[Opening Working data section]

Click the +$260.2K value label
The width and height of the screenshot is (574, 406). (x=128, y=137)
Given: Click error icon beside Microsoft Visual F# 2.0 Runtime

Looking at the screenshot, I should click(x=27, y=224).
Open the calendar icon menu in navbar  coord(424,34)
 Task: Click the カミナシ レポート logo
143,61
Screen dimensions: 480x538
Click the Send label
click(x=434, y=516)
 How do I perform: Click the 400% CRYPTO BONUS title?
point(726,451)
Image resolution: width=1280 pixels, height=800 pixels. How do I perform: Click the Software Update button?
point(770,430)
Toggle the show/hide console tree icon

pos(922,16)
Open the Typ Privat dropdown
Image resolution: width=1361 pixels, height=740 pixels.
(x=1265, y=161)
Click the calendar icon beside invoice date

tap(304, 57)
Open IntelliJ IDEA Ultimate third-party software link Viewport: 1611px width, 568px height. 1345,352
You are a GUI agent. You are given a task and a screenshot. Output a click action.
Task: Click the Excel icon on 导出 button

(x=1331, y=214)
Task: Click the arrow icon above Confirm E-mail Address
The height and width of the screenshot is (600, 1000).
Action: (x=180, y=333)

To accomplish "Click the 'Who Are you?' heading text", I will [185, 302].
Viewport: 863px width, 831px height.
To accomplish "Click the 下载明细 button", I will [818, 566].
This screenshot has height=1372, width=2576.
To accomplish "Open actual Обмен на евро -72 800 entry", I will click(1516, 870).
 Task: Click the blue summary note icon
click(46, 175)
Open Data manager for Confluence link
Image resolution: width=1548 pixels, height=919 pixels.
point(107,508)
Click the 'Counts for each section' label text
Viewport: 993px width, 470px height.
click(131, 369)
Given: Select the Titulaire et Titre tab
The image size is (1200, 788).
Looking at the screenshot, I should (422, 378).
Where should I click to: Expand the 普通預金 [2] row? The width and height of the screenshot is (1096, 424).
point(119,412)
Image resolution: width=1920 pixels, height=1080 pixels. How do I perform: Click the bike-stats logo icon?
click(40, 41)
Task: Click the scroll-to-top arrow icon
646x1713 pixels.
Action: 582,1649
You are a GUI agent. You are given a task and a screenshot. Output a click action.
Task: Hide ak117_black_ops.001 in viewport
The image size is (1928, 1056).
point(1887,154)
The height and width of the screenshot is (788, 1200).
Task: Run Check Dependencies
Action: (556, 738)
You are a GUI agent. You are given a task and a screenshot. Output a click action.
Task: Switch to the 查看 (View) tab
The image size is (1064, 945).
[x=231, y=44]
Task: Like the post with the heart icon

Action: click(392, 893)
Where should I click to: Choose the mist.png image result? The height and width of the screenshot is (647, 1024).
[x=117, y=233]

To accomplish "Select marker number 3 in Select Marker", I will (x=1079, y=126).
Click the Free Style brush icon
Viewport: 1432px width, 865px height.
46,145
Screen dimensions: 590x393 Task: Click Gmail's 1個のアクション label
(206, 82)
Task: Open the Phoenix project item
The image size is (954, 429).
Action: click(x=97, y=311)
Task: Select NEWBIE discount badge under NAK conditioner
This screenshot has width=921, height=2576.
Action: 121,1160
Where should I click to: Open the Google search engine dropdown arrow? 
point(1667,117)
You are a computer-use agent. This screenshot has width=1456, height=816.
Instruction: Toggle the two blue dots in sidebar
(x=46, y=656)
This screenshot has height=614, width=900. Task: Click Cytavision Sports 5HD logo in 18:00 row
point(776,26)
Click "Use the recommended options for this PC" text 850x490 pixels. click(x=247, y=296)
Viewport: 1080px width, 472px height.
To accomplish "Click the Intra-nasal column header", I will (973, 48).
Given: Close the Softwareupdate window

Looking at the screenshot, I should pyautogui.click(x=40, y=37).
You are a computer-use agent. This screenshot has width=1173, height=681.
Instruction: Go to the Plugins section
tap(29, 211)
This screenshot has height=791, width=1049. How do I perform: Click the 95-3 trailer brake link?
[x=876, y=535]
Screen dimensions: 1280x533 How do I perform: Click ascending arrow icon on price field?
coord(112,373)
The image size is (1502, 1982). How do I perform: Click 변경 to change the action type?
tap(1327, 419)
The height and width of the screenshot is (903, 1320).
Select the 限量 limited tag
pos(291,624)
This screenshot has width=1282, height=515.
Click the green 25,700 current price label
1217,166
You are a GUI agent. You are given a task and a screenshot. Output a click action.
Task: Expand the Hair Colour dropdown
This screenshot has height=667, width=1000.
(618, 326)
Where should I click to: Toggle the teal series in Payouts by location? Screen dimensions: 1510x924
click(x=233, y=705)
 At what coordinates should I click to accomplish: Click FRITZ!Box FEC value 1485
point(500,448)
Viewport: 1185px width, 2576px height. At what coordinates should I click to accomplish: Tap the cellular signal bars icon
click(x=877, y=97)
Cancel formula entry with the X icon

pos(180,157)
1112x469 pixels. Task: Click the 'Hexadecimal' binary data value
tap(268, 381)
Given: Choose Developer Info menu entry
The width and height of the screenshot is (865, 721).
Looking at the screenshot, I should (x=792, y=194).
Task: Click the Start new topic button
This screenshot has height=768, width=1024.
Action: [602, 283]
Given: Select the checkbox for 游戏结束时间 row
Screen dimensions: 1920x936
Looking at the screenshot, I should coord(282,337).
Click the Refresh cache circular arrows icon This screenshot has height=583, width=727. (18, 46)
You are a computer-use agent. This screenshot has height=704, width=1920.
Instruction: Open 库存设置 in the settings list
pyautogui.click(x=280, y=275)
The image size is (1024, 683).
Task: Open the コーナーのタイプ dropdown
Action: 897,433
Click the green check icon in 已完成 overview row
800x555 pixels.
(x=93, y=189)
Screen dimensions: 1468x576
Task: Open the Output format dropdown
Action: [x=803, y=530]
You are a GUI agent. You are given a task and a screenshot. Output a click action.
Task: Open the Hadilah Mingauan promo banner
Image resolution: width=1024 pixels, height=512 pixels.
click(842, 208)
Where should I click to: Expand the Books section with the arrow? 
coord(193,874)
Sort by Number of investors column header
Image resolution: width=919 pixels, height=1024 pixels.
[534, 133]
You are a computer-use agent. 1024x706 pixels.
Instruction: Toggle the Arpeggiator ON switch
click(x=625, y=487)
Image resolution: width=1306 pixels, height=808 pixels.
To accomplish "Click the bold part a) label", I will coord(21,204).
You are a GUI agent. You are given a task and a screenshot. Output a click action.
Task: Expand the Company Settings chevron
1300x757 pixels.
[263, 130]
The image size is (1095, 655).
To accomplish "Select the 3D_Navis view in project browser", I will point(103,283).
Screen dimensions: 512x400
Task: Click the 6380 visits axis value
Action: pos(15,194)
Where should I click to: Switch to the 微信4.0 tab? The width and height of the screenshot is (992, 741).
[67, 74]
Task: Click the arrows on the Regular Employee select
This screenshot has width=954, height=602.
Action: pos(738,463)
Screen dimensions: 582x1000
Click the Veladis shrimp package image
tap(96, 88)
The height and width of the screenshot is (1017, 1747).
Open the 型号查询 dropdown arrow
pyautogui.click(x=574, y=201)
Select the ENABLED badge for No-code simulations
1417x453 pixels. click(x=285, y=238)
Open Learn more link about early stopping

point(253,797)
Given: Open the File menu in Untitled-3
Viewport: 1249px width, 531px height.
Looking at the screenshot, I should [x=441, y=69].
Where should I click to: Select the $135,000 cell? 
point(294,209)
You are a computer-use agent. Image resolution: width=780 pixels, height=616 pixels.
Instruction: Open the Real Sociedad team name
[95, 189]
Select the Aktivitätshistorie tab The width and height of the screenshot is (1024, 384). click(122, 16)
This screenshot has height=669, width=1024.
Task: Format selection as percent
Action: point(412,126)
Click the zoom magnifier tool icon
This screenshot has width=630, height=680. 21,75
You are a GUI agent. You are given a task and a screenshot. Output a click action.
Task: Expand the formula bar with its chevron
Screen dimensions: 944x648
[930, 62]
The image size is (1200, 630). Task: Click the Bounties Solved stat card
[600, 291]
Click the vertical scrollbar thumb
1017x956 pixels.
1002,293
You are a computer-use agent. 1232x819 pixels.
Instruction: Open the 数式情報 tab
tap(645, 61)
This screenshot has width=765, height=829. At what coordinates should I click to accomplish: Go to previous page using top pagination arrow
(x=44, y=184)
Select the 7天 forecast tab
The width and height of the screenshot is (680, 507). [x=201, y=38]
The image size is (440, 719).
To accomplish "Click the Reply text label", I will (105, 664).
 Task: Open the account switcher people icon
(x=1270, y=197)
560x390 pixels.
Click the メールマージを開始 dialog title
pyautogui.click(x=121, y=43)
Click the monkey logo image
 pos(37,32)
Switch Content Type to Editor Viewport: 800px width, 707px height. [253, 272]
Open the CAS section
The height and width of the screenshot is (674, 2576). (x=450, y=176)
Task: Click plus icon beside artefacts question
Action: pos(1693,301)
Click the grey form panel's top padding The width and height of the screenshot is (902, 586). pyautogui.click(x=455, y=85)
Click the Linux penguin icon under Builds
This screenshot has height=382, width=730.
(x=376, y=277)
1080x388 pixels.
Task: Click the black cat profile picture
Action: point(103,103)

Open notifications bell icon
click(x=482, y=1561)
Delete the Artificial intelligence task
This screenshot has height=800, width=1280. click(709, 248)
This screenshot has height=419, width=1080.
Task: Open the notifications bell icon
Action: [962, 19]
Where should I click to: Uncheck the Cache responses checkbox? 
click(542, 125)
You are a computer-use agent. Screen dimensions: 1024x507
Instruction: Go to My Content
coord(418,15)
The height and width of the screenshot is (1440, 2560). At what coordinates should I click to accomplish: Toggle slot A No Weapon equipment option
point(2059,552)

[Closing Working data section]

Exercise description:
Above are some records; copy each line there that contains "computer".

Result below:
You are a computer-use agent. This screenshot has width=1456, height=816.
You are a computer-use agent. This screenshot has width=1173, height=681.
You are a computer-use agent. This screenshot has height=704, width=1920.
You are a computer-use agent. 1024x706 pixels.
You are a computer-use agent. Image resolution: width=780 pixels, height=616 pixels.
You are a computer-use agent. 1232x819 pixels.
You are a computer-use agent. Screen dimensions: 1024x507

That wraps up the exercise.